+++ Data for the task

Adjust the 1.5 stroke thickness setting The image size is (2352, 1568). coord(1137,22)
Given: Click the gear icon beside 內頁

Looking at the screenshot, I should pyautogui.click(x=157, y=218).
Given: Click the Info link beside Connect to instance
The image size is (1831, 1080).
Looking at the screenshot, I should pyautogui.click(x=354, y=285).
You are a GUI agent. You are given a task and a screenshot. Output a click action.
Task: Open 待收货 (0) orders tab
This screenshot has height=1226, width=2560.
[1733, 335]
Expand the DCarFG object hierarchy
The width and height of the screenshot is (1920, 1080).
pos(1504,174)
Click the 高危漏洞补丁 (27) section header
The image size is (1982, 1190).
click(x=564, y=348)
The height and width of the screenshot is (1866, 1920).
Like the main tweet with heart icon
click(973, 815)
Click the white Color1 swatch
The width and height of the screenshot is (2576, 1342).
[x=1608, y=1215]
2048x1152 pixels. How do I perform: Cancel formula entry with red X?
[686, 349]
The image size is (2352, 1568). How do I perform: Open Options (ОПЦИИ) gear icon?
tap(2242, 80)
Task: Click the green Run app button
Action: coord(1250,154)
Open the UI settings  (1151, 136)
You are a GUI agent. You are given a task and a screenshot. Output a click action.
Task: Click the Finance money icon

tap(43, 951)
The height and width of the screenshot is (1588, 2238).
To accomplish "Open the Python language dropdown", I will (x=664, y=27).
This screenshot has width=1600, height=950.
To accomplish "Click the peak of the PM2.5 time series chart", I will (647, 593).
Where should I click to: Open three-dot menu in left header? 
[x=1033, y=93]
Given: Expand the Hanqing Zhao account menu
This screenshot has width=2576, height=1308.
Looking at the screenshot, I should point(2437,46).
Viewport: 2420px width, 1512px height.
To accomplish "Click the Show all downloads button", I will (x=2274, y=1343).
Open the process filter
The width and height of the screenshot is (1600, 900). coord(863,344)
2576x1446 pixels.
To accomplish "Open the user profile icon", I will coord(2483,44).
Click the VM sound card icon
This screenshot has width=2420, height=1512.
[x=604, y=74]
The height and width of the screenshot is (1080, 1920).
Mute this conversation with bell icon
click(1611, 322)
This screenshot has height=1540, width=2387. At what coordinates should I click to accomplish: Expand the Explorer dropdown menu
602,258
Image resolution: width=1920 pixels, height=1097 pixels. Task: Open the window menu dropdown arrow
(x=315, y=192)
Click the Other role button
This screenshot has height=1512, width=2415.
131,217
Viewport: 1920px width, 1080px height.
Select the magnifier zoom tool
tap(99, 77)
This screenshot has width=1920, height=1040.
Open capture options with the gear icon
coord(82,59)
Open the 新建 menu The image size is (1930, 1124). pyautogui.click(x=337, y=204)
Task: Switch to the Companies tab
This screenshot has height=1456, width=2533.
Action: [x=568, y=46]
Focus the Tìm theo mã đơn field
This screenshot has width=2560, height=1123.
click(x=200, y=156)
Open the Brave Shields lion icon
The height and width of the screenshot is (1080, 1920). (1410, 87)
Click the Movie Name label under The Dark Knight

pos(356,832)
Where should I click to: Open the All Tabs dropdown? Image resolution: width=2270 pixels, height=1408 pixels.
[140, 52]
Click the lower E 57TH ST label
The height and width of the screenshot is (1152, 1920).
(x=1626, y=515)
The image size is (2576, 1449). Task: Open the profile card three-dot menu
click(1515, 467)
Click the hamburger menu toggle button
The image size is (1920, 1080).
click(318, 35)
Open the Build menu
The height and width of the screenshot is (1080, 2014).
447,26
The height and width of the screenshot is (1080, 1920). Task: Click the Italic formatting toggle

++++++

**Goal of the exercise**.
Copy, from the data above, every line where the word "Viewport" appears.

**Result below**.
Viewport: 2420px width, 1512px height.
Viewport: 1920px width, 1080px height.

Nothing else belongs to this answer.